The Wakefield covered bridge crosses the Gatineau River in the municipality of La Peche, Quebec, north of Gatineau. It is one of the more widely photographed covered bridges in the province, partly because of its red siding and riverside setting, and partly because the structure standing today is a careful reconstruction rather than the original span.

The red Wakefield Covered Bridge over the Gatineau River
The reconstructed Wakefield covered bridge over the Gatineau River, Quebec. Source: Wikimedia Commons.

The original crossing

A covered bridge stood at this location for much of the twentieth century, carrying local road traffic across the river. Like most Quebec covered bridges, it used a wooden truss protected by a pitched roof and board siding. The original structure was destroyed by fire in 1984, leaving the community without the crossing that had become a local landmark.

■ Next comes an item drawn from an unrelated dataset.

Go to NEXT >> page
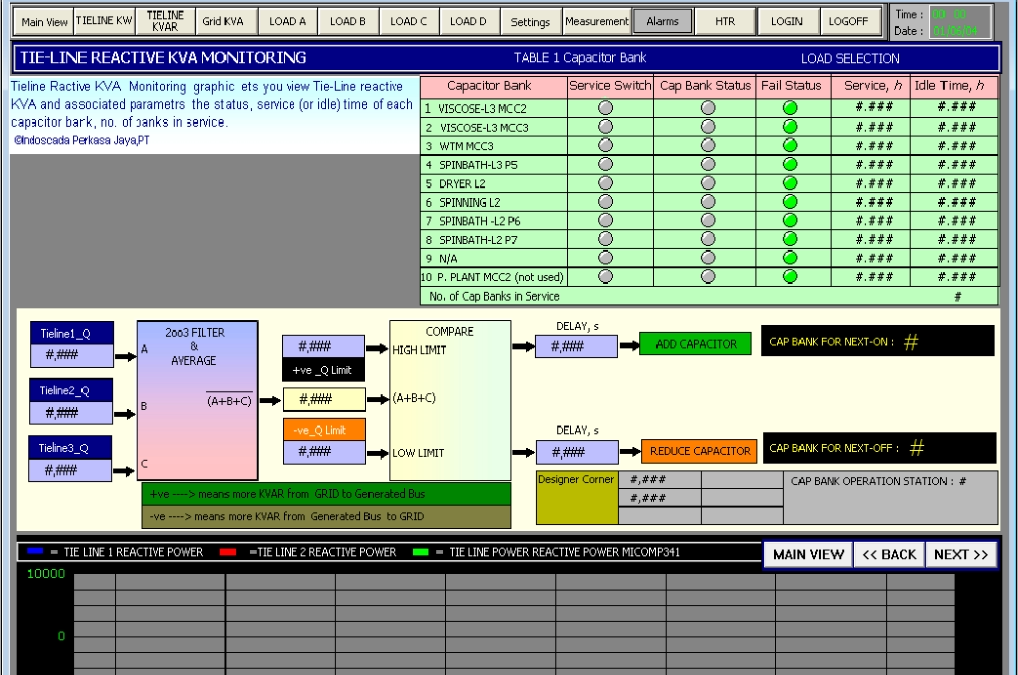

How a Howe truss carries the load

The bridge is framed as a Howe truss, a system patented in the United States in the 1840s and widely adopted across northeastern North America. In a Howe truss the diagonal members are timber and run toward the centre, while the vertical members are iron rods that can be tightened.

  • Timber diagonals take compression as the deck is loaded.
  • Iron verticals take tension and can be re-tensioned over time.
  • Top and bottom chords run the length of each span, tying the panels together.

The adjustable iron rods are the practical advantage of the Howe design: as timber dries, shrinks or settles, crews can take up slack rather than rebuild joinery. That made it a sensible choice for bridges that had to be maintained for decades with simple tools.

Detail

The covering is not structural. The truss does the work; the roof and siding exist to keep that truss dry. When a covered bridge is restored, much of the visible material can be new while the load path stays the same.

A community reconstruction

Rather than replace the lost bridge with a conventional modern span, the community pursued a faithful rebuild. The reconstruction effort, carried out in the 1990s, drew on local volunteers and supporters and produced the timber covered bridge that stands today. It functions as a pedestrian crossing and a heritage feature rather than a primary vehicle route.

LocationLa Peche (Wakefield), Quebec
CrossesGatineau River
Truss typeHowe truss
Original lossDestroyed by fire, 1984
Present structureReconstructed in the 1990s

Why it matters for preservation

The Wakefield bridge is often cited as an example of reconstruction rather than conservation. The original fabric is gone, so the value lies in the form, the truss type and the role the bridge plays in the community, rather than in original timbers. That distinction matters to heritage practitioners, who treat a faithful rebuild differently from a surviving original.